DATA EXTRACT ::
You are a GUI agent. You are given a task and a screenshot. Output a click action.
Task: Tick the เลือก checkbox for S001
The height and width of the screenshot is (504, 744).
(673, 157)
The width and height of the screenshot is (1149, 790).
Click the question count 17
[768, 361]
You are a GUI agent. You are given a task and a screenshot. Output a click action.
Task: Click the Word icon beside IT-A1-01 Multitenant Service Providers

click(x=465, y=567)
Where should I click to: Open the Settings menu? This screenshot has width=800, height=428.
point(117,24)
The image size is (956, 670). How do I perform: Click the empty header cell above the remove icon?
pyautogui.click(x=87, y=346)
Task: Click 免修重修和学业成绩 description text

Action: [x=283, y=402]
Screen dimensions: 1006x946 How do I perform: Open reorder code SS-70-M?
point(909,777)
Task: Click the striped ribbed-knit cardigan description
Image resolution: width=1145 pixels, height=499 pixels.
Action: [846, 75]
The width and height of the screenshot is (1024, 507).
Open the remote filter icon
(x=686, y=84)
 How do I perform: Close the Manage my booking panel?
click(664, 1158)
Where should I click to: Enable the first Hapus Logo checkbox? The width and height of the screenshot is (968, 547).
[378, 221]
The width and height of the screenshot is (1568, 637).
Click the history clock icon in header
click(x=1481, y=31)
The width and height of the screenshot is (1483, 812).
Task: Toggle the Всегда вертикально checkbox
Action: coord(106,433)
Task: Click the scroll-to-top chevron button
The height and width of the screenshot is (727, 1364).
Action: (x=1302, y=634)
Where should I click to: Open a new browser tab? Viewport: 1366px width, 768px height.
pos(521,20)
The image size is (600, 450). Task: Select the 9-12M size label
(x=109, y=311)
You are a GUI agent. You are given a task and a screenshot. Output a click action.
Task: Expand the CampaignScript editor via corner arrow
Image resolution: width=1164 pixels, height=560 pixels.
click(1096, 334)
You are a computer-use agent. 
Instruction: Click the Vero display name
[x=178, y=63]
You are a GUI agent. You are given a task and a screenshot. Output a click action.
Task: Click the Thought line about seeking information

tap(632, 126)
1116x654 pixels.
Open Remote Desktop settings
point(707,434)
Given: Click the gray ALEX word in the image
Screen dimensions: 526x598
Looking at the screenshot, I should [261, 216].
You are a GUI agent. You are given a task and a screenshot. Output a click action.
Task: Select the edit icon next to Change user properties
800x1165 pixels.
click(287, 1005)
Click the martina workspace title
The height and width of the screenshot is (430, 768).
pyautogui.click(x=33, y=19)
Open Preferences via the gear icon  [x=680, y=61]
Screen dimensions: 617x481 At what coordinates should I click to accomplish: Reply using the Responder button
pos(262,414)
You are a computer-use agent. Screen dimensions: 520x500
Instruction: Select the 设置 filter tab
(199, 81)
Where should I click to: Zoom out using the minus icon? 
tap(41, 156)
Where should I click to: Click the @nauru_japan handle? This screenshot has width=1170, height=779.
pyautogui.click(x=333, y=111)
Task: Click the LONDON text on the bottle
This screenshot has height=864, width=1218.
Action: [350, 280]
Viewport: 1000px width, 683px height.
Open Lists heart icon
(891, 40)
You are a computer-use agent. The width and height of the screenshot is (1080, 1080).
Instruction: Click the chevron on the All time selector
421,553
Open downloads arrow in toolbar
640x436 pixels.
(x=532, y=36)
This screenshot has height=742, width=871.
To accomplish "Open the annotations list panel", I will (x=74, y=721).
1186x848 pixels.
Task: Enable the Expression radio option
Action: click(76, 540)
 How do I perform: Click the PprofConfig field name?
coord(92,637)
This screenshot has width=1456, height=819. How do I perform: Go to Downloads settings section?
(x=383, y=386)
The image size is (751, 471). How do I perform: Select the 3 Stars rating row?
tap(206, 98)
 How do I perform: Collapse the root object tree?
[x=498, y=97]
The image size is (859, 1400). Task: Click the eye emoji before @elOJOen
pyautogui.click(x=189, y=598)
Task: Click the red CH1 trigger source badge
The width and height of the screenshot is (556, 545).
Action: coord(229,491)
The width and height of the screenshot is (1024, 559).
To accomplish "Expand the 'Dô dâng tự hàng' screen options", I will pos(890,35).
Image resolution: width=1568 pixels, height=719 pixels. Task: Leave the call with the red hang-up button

TASK DIRECTIONS :: Write the entire listing out again, word for word.

ANSWER BOX ::
You are a GUI agent. You are given a task and a screenshot. Output a click action.
Task: Tick the เลือก checkbox for S001
The height and width of the screenshot is (504, 744).
(673, 157)
The width and height of the screenshot is (1149, 790).
Click the question count 17
[768, 361]
You are a GUI agent. You are given a task and a screenshot. Output a click action.
Task: Click the Word icon beside IT-A1-01 Multitenant Service Providers

click(x=465, y=567)
Where should I click to: Open the Settings menu? This screenshot has width=800, height=428.
point(117,24)
The image size is (956, 670). How do I perform: Click the empty header cell above the remove icon?
pyautogui.click(x=87, y=346)
Task: Click 免修重修和学业成绩 description text

Action: [x=283, y=402]
Screen dimensions: 1006x946 How do I perform: Open reorder code SS-70-M?
point(909,777)
Task: Click the striped ribbed-knit cardigan description
Image resolution: width=1145 pixels, height=499 pixels.
Action: [846, 75]
The width and height of the screenshot is (1024, 507).
Open the remote filter icon
(x=686, y=84)
 How do I perform: Close the Manage my booking panel?
click(664, 1158)
Where should I click to: Enable the first Hapus Logo checkbox? The width and height of the screenshot is (968, 547).
[378, 221]
The width and height of the screenshot is (1568, 637).
Click the history clock icon in header
click(x=1481, y=31)
The width and height of the screenshot is (1483, 812).
Task: Toggle the Всегда вертикально checkbox
Action: coord(106,433)
Task: Click the scroll-to-top chevron button
The height and width of the screenshot is (727, 1364).
Action: (x=1302, y=634)
Where should I click to: Open a new browser tab? Viewport: 1366px width, 768px height.
pos(521,20)
The image size is (600, 450). Task: Select the 9-12M size label
(x=109, y=311)
You are a GUI agent. You are given a task and a screenshot. Output a click action.
Task: Expand the CampaignScript editor via corner arrow
Image resolution: width=1164 pixels, height=560 pixels.
click(1096, 334)
You are a computer-use agent. 
Instruction: Click the Vero display name
[x=178, y=63]
You are a GUI agent. You are given a task and a screenshot. Output a click action.
Task: Click the Thought line about seeking information

tap(632, 126)
1116x654 pixels.
Open Remote Desktop settings
point(707,434)
Given: Click the gray ALEX word in the image
Screen dimensions: 526x598
Looking at the screenshot, I should [261, 216].
You are a GUI agent. You are given a task and a screenshot. Output a click action.
Task: Select the edit icon next to Change user properties
800x1165 pixels.
click(287, 1005)
Click the martina workspace title
The height and width of the screenshot is (430, 768).
pyautogui.click(x=33, y=19)
Open Preferences via the gear icon  [x=680, y=61]
Screen dimensions: 617x481 At what coordinates should I click to accomplish: Reply using the Responder button
pos(262,414)
You are a computer-use agent. Screen dimensions: 520x500
Instruction: Select the 设置 filter tab
(199, 81)
Where should I click to: Zoom out using the minus icon? 
tap(41, 156)
Where should I click to: Click the @nauru_japan handle? This screenshot has width=1170, height=779.
pyautogui.click(x=333, y=111)
Task: Click the LONDON text on the bottle
This screenshot has height=864, width=1218.
Action: [350, 280]
Viewport: 1000px width, 683px height.
Open Lists heart icon
(891, 40)
You are a computer-use agent. The width and height of the screenshot is (1080, 1080).
Instruction: Click the chevron on the All time selector
421,553
Open downloads arrow in toolbar
640x436 pixels.
(x=532, y=36)
This screenshot has height=742, width=871.
To accomplish "Open the annotations list panel", I will (x=74, y=721).
1186x848 pixels.
Task: Enable the Expression radio option
Action: click(76, 540)
 How do I perform: Click the PprofConfig field name?
coord(92,637)
This screenshot has width=1456, height=819. How do I perform: Go to Downloads settings section?
(x=383, y=386)
The image size is (751, 471). How do I perform: Select the 3 Stars rating row?
tap(206, 98)
 How do I perform: Collapse the root object tree?
[x=498, y=97]
The image size is (859, 1400). Task: Click the eye emoji before @elOJOen
pyautogui.click(x=189, y=598)
Task: Click the red CH1 trigger source badge
The width and height of the screenshot is (556, 545).
Action: coord(229,491)
The width and height of the screenshot is (1024, 559).
To accomplish "Expand the 'Dô dâng tự hàng' screen options", I will pos(890,35).
Image resolution: width=1568 pixels, height=719 pixels. Task: Leave the call with the red hang-up button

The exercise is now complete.